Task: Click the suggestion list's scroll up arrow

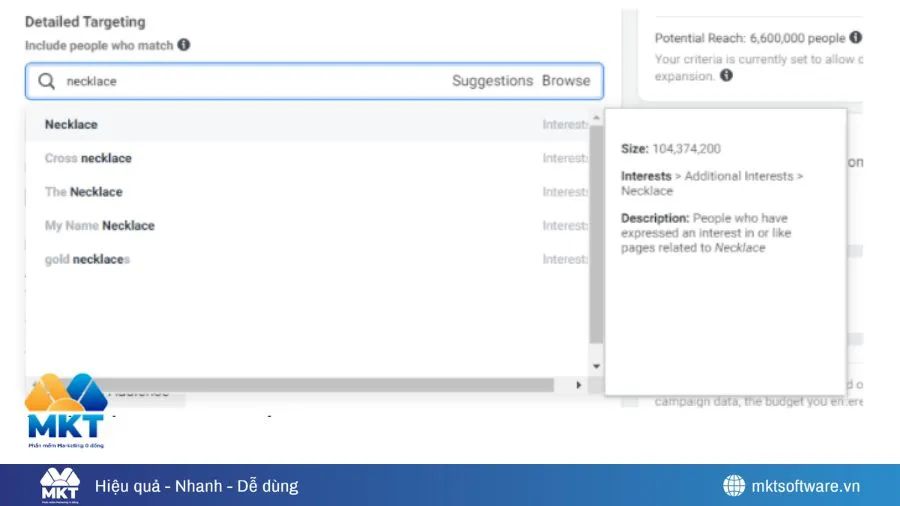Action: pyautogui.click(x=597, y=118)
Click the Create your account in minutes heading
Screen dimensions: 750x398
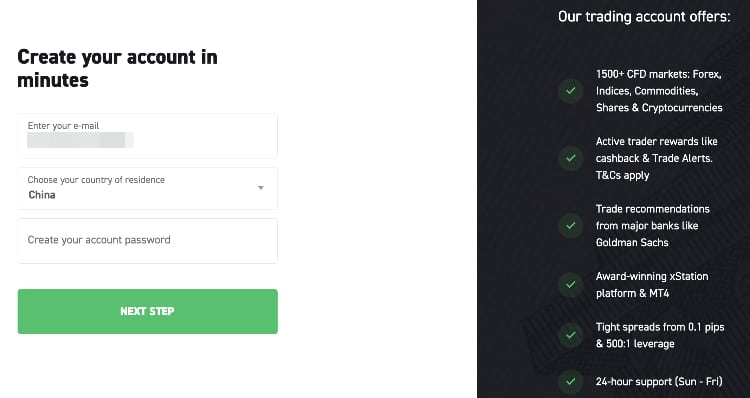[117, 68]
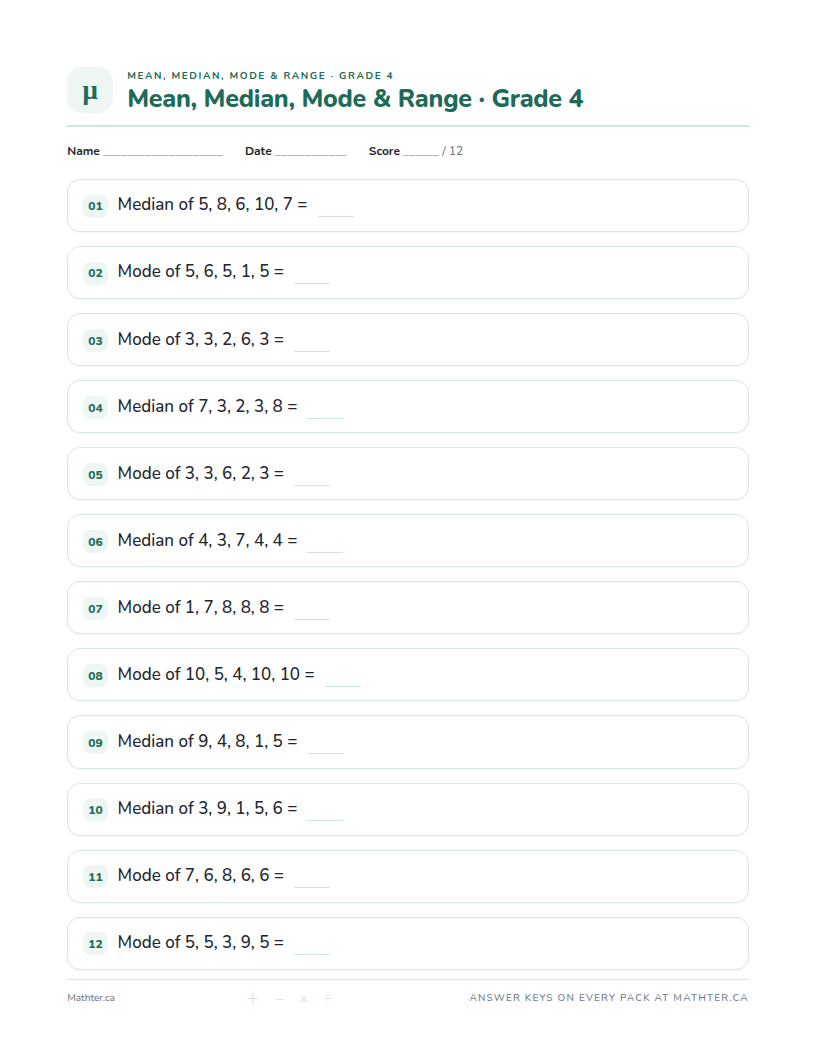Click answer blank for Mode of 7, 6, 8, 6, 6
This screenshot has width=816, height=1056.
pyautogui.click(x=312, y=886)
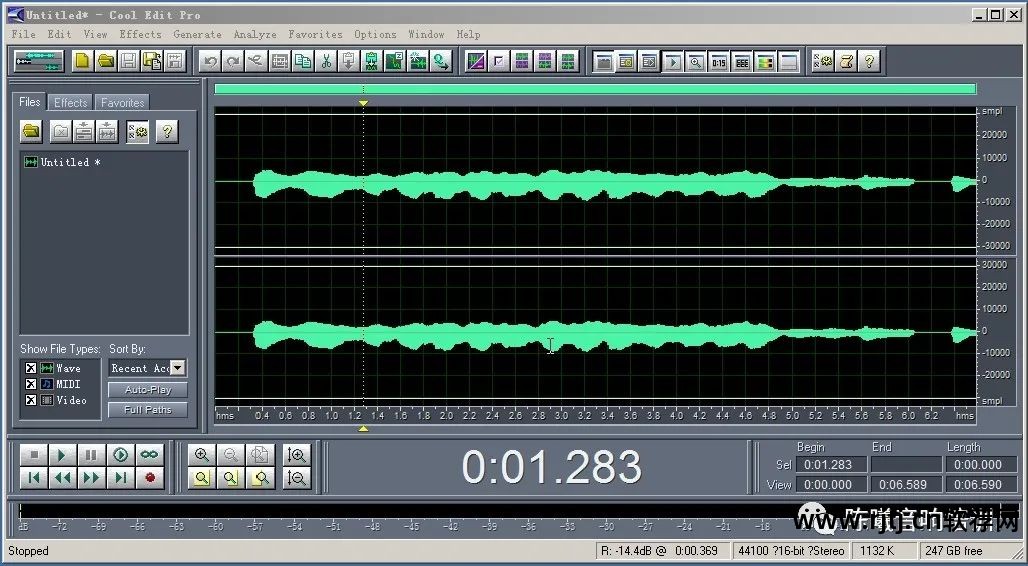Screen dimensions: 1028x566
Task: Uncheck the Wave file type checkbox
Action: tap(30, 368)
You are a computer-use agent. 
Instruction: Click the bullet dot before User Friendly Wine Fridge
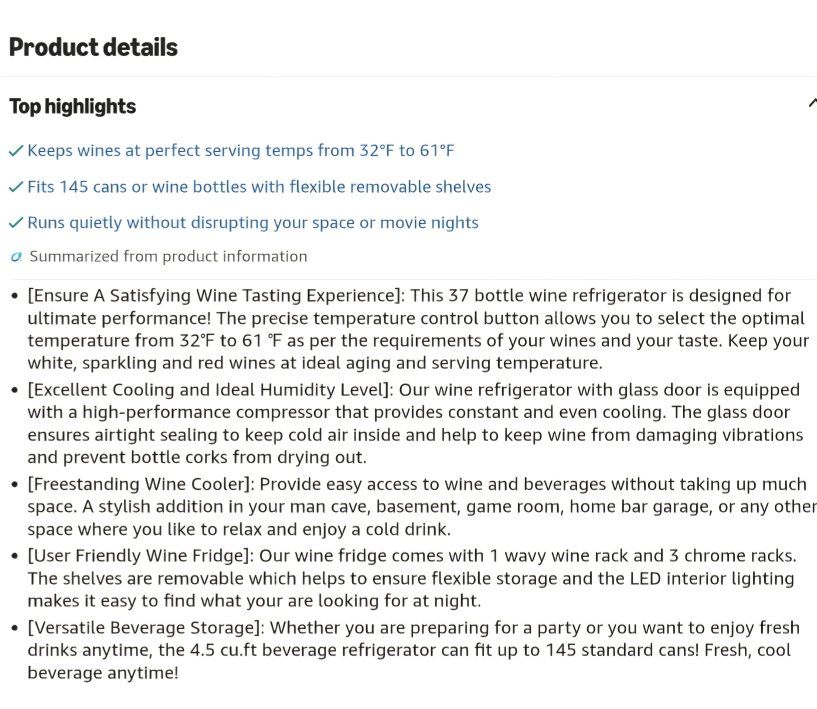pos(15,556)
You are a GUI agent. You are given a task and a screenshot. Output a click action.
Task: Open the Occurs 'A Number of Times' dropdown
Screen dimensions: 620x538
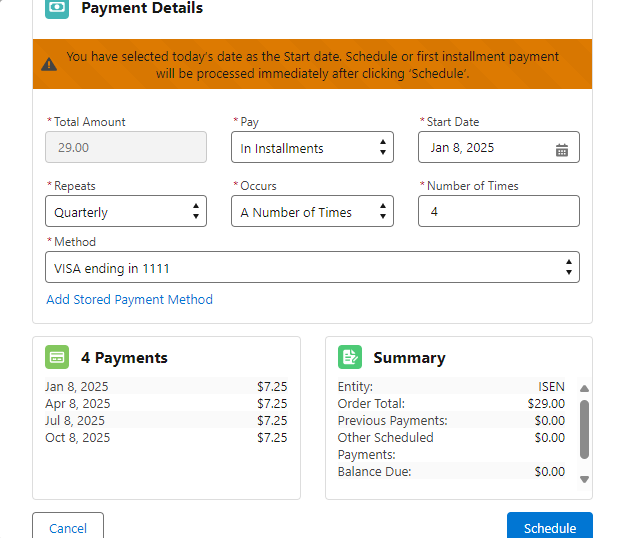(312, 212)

§ **Deine Aufgabe**: Filtere aus den Einträgen oben alle Zeilen heraus, in denen das Wort „screenshot“ vorkommt, und gib sie unverändert wieder.

§ **Lösung dazu**:
This screenshot has width=816, height=1056.
You are a GUI agent. You are given a task and a screenshot. Output a click action.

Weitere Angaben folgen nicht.